Wednesday, June 12, 2013

Dead Ghosts on Randy Records



It’s a terrible idea to generalize but Canada has been killing it lately with their variation on garage psych from bands lately like The Ketamines, Needles//Pins, The Famines and Fist City. It’s a big place but this feels like more than just coincidence of a particular sound. I’m not ready to defend this fundamental garage theory just yet, but I can tell you that the four piece, Dead Ghosts, from Vancouver will have something to do with it.
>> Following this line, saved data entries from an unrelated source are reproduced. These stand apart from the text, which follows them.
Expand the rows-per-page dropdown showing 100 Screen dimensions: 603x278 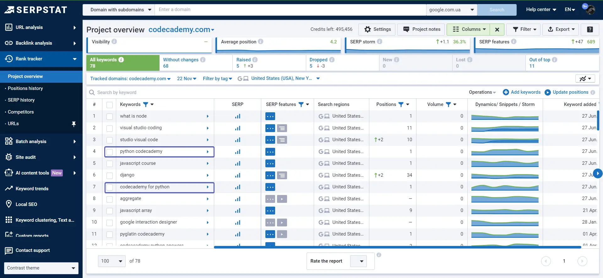112,261
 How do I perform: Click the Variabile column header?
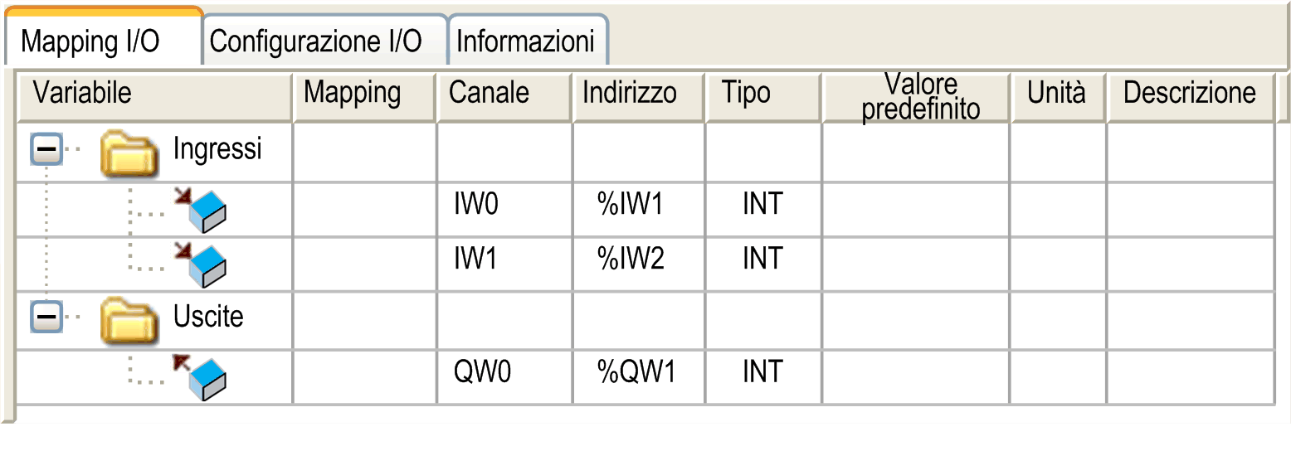[81, 93]
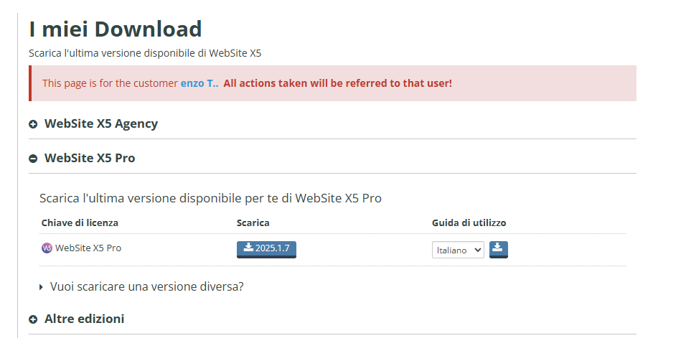Click the 'Chiave di licenza' column header

pos(80,223)
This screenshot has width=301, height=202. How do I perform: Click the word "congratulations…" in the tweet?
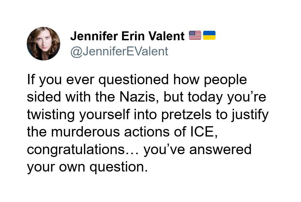[x=83, y=149]
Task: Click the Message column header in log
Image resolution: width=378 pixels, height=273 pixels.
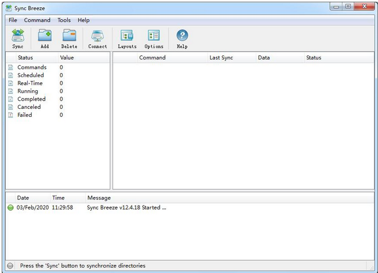Action: (98, 198)
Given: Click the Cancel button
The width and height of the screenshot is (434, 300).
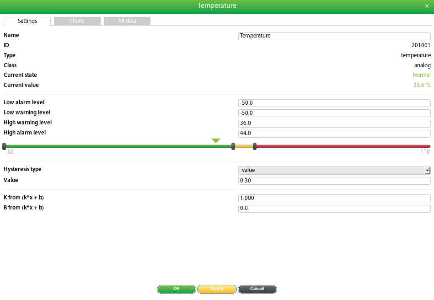Looking at the screenshot, I should 257,289.
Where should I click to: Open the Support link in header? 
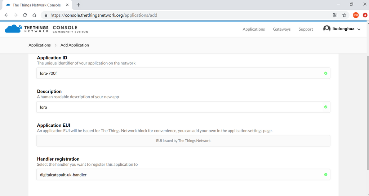(306, 29)
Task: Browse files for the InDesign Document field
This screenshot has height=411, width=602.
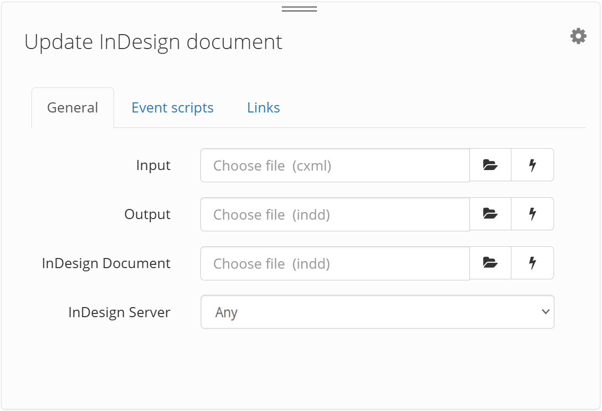Action: tap(490, 263)
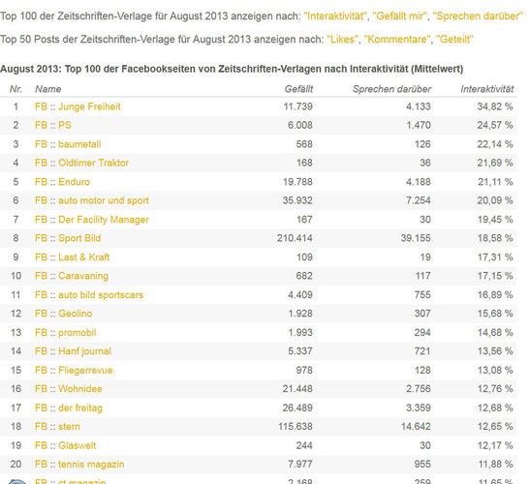
Task: Open FB :: Sport Bild link
Action: pos(68,238)
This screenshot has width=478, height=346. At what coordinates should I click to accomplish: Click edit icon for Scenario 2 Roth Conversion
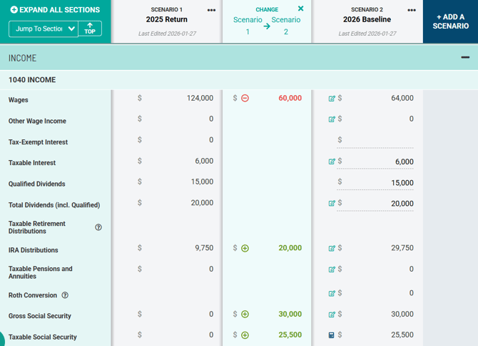point(332,293)
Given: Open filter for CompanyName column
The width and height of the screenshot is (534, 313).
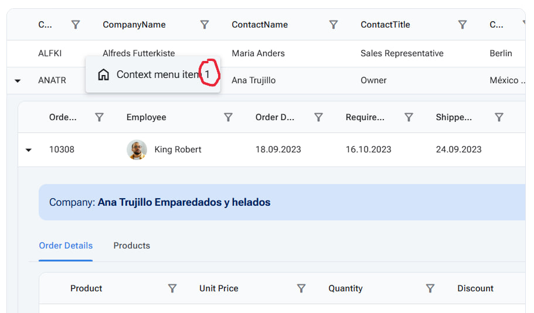Looking at the screenshot, I should [205, 25].
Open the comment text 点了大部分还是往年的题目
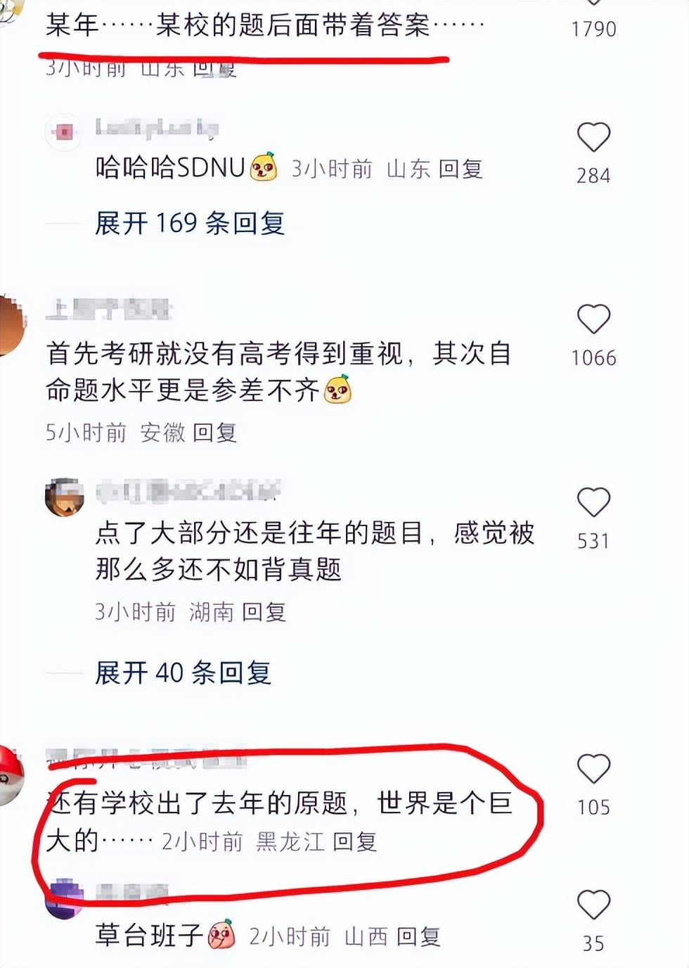The image size is (689, 968). (315, 551)
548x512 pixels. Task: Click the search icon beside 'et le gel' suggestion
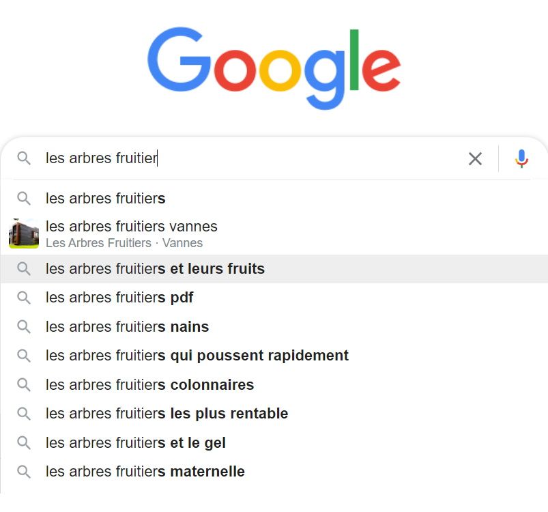23,442
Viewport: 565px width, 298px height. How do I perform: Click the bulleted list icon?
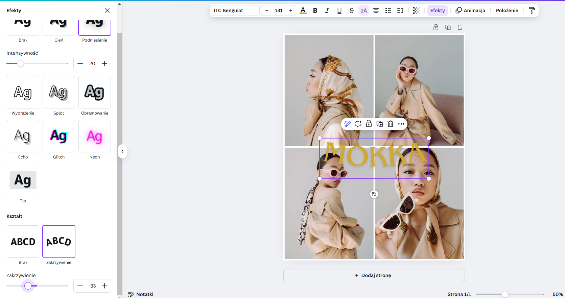pos(388,10)
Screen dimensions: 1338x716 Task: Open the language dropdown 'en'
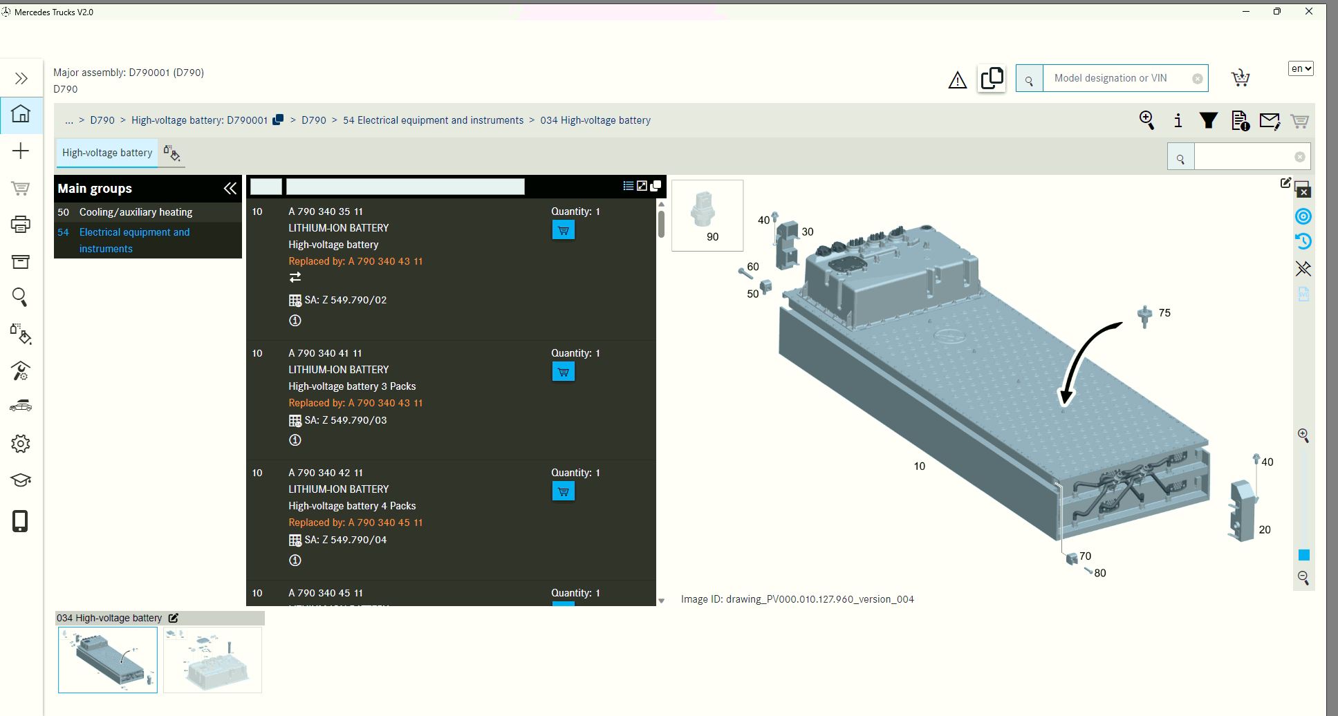point(1300,68)
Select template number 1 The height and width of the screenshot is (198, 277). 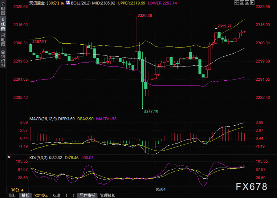[66, 196]
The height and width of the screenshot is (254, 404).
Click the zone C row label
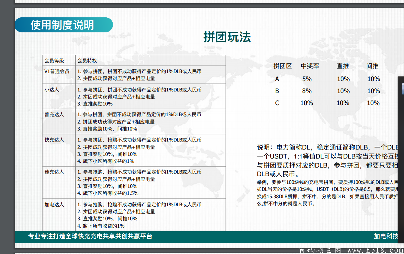[277, 103]
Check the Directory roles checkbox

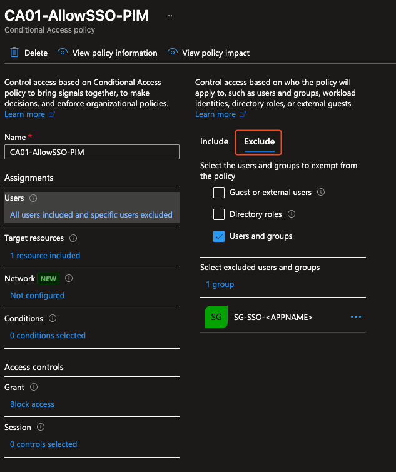(x=219, y=214)

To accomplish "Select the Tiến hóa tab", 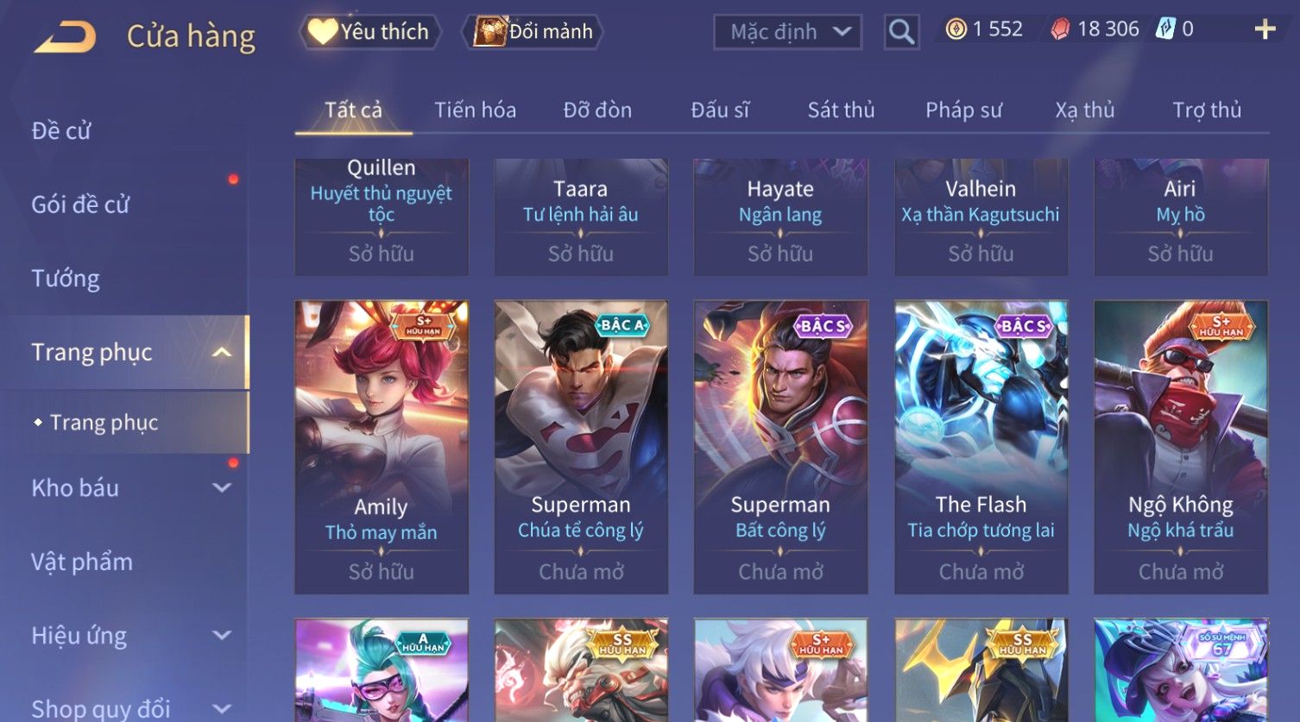I will tap(475, 110).
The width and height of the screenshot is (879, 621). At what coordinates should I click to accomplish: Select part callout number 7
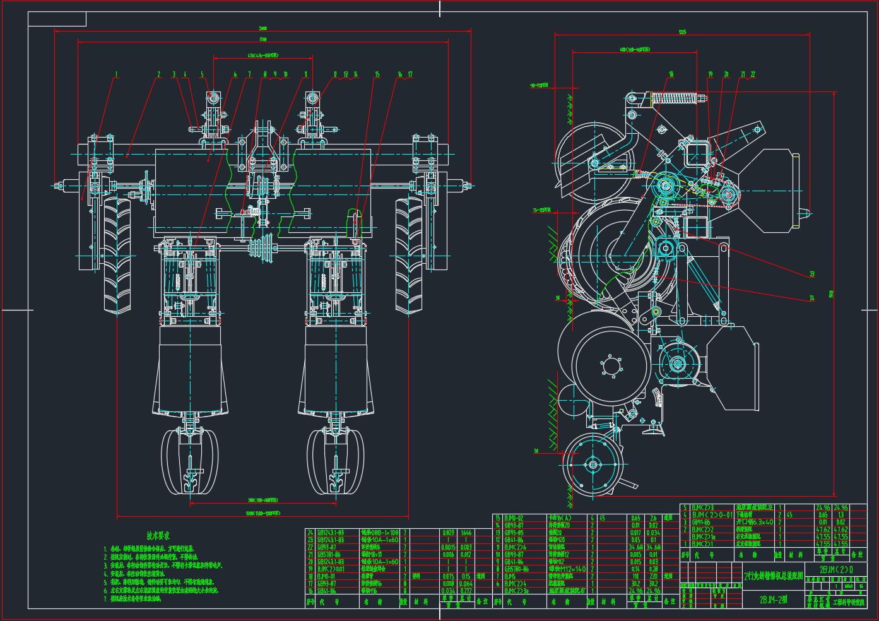249,74
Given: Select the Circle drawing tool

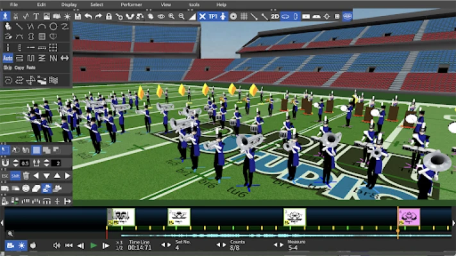Looking at the screenshot, I should pos(53,26).
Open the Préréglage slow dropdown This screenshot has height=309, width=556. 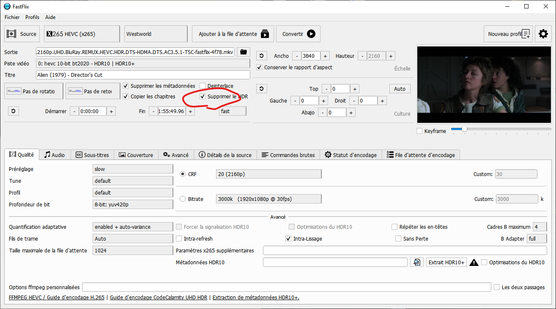[x=133, y=169]
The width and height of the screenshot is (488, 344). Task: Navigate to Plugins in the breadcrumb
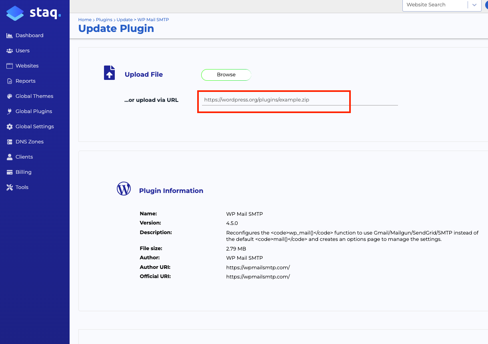pyautogui.click(x=104, y=20)
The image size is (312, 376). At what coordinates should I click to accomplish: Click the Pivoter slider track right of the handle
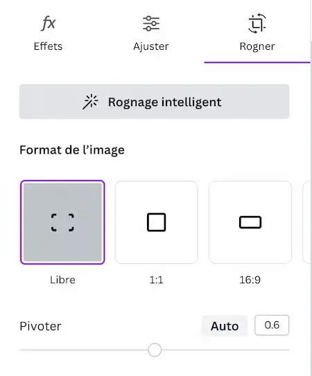225,350
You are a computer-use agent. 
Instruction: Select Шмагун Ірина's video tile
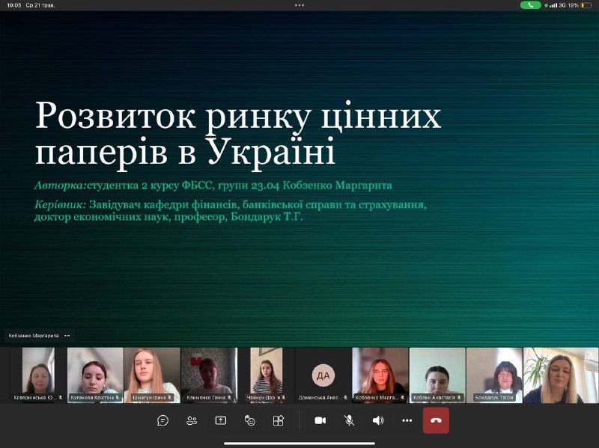pos(152,375)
"I sleep alone" takes that jangle and big time echo and jams it right up their ramshackle groove, barely held together with slide guitar and bleeding up into the needle reverb. It’s a kind of beautiful, weird sculpture in someone’s yard made by the local oddball who’s been tinkering his whole life welding scrap together. It doesn’t belong in a museum because that would ruin how perfect it is. It belongs in this yard with grass growing all around it. Dead Ghosts made their own raw hulking metal monstrosity, brightly colored and half tipping over in the side yard. It looks great and feels like a messily honest tribute to everything beautiful in the world. An organ solo pops in like the icing on the cake. Pile it all on. They've got a loner quality, a sort of bubblegum '50s garage combined with The Beets loose rawk. A somber affair and he’s not yelling - this is a beaten kind of blues jangle that you feel good about because it’s got something of a sad quality and we're also giving in to this cagey sound.
"Spot a trend" on the B-Side has that Ty reverb, clear, tight and thin right through a telephone wire overall a little spicier on this side. A harsher bad-trip vibe, the guitar has more attitude and this yelling vocal is buried under a similar thin distortion. These guys are out for blood now, happy to be a little more misunderstood, either at the end of a binge or at the beginning before they get too sedated. Plastic drums and a few chord changes but it isn’t even about that. It just it has to hit all of the thinner sounding rasps, with an out of tune solo. Its got nothing to do with punk except having the same DIY, throw-yourself-into-it spirit.

Get this from Randy Records. Full length is out on Burger Records by the way - home to every cassette you ever wanted by Hunx, Shannon, Natural Child, King Tuff...you name it.